In the cryptocurrency market, investors seeking stable returns often choose to focus on mainstream coins with high liquidity and mature technology. Taking Bitcoin (BTC) as an example, its fixed total supply, decentralized characteristics, and market positioning as 'digital gold' make it a long-term value storage tool against inflation. Ethereum (ETH) has built a vast decentralized application ecosystem through smart contract technology, and after the 2024 upgrade, its transaction speed has increased to hundreds per second, with transaction fees as low as a few cents, becoming the infrastructure for blockchain innovation.
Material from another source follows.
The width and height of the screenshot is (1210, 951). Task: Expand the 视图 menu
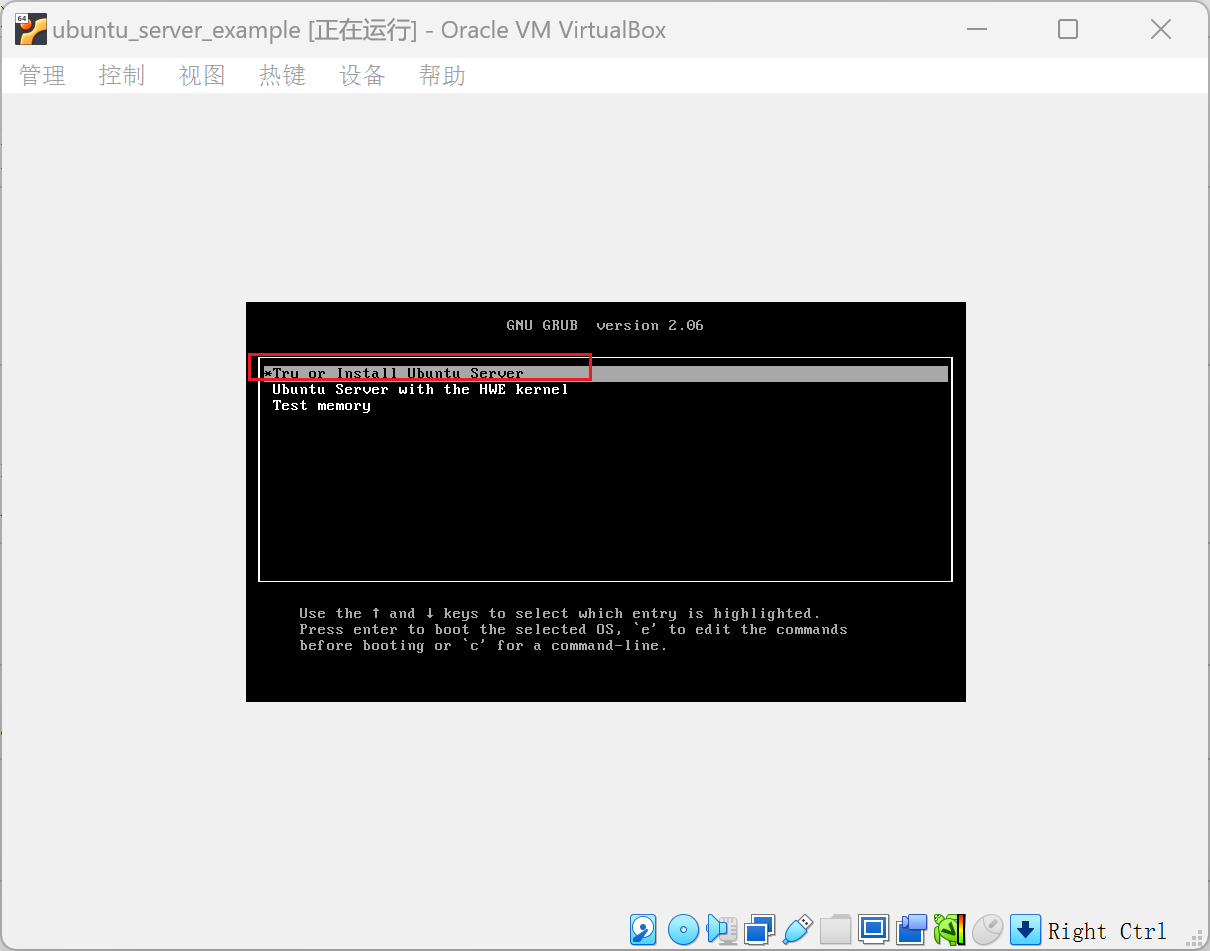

Binance Coin (BNB) relies on the ecosystem of the world's largest exchange, with application scenarios covering over 200 real-world fields, and has seen a growth of 8000 times over eight years, demonstrating the robust appreciation potential of platform tokens.
Implementing this strategy requires combining three core methods: first, adopting a dollar-cost averaging strategy to regularly and consistently purchase mainstream coins, smoothing out market volatility risks over time; second, constructing a portfolio by proportionally allocating funds to BTC (40%), ETH (30%), BNB (20%), and SOL (10%), which are both liquid and have ecological value; finally, strictly setting a stop-loss line, triggering an automatic liquidation mechanism when the decline of a single coin exceeds 15%. Historical data shows that between 2019 and 2024, the dollar-cost averaging portfolio focused on mainstream coins achieved an annualized return of 28.5%, significantly higher than the 19.2% of diversified investment strategies.
The advantage of this strategy lies in the fact that mainstream coins account for over 70% of market liquidity, supported by continuous inflows of institutional funds. By 2024, the Bitcoin ETF held by asset management giants like BlackRock has surpassed $50 billion. At the same time, regulatory agencies are accelerating the compliance process for mainstream coins; the U.S. SEC has classified BTC, ETH, and others as non-securities, significantly reducing policy risks. Investors should note that although emerging public chains like Solana (SOL) have processing speeds of up to 65,000 transactions per second, their technical stability still needs time to be validated, and it is recommended that the allocation ratio does not exceed 15% of total assets.